**What to produce:**
From the forum post about the failed VIP922 below, list every length of time that is given in numerals, in the order it appears.

# VIP922 finally kicked the bucket



## SandyG3

My VIP922 finally died after years of faithful service. I got the 922 the month they came out and it has been very good to me. 

Saturday night while watching free cinemax weekend it just shutoff. It tried to restart but no video output and the fans kicked into high gear. Unplugged it for 20 minutes and this time it actually came on. After bout 10-15 minutes of TV it shutoff again and kicked the fans into high with no video output.

After numerous more reboots ; I finally visited DISH Tech support chat and talked to a lovely person name Rosy B. After a few minutes of troubleshooting; she determined I need a new 922. I should have it in 3-4 days.

Just wanted to thank Dish Network for making a great product (its had its buggy issues along the way; but I really do enjoy my 922 and hope the new one lasts as long as my original).

And yes I do have the home protection on the equipment through dish.

**Record extracts:**
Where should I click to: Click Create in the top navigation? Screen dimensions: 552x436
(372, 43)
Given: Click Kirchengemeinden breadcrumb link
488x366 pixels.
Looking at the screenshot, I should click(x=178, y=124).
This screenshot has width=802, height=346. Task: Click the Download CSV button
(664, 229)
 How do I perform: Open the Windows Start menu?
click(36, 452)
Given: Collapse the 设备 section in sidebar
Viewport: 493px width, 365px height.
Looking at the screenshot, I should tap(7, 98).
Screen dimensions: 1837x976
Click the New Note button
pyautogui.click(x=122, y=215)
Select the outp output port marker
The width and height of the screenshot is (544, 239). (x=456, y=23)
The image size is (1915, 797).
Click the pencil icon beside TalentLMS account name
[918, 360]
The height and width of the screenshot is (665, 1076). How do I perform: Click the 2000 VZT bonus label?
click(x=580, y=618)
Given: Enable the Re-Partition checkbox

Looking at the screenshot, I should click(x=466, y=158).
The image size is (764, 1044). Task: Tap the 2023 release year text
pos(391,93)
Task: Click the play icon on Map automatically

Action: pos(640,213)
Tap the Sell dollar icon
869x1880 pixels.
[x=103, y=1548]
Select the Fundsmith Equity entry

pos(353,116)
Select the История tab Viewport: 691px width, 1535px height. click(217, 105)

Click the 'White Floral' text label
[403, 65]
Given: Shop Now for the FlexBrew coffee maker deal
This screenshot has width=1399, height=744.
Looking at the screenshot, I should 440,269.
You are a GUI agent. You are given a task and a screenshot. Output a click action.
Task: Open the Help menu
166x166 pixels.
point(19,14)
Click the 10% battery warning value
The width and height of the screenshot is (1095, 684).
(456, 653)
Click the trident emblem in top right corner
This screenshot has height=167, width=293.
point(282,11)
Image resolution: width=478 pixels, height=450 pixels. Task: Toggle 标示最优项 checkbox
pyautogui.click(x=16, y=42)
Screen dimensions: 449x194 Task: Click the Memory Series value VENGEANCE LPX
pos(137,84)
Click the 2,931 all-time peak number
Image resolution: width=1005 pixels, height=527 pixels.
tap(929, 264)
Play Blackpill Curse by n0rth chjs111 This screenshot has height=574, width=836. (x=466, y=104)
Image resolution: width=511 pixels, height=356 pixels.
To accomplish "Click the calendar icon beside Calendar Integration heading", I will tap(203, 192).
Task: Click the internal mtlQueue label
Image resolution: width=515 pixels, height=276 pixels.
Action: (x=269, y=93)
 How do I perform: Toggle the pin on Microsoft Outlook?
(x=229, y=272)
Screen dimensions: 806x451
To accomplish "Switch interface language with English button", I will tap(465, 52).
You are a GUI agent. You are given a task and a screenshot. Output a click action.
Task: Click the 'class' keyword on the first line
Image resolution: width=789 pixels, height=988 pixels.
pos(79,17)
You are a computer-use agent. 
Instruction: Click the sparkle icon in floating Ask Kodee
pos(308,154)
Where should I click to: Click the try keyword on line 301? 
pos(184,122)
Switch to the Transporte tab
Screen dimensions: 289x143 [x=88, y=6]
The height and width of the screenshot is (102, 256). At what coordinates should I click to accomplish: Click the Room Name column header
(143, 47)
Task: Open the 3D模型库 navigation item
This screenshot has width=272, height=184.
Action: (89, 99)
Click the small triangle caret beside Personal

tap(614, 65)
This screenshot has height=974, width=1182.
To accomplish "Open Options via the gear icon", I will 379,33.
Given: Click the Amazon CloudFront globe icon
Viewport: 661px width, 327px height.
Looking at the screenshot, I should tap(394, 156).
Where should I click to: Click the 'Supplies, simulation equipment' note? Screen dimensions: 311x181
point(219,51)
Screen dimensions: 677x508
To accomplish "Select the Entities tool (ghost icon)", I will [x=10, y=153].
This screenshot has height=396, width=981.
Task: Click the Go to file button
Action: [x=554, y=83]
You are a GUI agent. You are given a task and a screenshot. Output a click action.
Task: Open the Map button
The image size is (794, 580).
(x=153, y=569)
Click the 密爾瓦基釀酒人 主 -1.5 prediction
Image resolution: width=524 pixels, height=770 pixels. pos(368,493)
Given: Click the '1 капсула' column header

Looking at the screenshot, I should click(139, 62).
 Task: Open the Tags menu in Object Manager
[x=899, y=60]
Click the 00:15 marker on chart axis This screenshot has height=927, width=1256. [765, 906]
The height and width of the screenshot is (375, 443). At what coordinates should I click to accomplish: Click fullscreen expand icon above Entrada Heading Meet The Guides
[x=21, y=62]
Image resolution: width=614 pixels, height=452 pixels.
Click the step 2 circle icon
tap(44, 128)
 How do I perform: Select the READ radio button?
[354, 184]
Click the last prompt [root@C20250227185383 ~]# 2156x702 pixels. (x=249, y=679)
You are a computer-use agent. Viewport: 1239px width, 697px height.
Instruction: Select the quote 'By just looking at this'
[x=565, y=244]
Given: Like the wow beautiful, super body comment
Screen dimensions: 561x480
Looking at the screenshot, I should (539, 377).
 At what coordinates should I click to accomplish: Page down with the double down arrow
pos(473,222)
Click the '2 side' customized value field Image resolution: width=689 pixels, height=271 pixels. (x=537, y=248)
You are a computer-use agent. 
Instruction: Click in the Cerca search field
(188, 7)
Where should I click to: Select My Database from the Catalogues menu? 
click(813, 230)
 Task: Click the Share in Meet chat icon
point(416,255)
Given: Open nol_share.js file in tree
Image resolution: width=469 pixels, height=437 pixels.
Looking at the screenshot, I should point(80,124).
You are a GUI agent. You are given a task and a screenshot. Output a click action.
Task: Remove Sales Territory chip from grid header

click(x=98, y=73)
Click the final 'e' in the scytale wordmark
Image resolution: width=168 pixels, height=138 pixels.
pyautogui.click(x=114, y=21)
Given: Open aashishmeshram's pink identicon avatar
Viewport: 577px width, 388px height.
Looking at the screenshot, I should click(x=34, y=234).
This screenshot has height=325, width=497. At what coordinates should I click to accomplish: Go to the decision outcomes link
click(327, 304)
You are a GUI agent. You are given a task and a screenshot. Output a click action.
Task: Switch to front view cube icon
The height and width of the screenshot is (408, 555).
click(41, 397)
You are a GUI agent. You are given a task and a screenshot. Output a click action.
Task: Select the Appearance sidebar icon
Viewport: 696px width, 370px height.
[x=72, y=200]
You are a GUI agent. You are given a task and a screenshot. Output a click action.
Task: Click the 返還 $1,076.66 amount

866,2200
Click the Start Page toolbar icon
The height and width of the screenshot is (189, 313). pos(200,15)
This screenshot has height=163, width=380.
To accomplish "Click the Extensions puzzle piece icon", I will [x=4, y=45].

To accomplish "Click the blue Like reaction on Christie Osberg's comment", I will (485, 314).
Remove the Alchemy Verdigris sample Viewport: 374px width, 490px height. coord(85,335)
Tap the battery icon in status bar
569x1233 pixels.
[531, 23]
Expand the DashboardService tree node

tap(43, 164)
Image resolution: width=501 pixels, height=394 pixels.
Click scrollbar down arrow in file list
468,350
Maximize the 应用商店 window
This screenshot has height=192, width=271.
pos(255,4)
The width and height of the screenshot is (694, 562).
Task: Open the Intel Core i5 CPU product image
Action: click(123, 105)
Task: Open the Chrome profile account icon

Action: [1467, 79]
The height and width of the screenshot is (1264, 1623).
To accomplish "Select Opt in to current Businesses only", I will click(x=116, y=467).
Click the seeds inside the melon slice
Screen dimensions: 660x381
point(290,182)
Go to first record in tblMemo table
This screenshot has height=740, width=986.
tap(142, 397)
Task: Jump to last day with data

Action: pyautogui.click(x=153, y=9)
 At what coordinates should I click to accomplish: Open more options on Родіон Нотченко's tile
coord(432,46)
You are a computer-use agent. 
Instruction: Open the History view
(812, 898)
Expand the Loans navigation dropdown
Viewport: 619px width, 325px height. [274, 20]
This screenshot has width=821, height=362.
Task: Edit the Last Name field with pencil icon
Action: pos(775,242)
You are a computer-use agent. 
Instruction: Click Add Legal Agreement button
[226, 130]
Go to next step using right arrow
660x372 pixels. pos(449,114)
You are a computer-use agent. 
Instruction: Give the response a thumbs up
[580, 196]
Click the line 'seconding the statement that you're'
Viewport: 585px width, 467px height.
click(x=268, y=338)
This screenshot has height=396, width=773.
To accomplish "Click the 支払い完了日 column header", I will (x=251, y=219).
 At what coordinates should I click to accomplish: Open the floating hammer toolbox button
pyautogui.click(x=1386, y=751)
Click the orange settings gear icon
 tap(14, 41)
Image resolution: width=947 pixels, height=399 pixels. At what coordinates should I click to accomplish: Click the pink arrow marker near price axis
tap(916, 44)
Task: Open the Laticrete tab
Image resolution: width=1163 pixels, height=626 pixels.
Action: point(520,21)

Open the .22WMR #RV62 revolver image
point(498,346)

**Exercise answer:**
20 minutes
10-15 minutes
3-4 days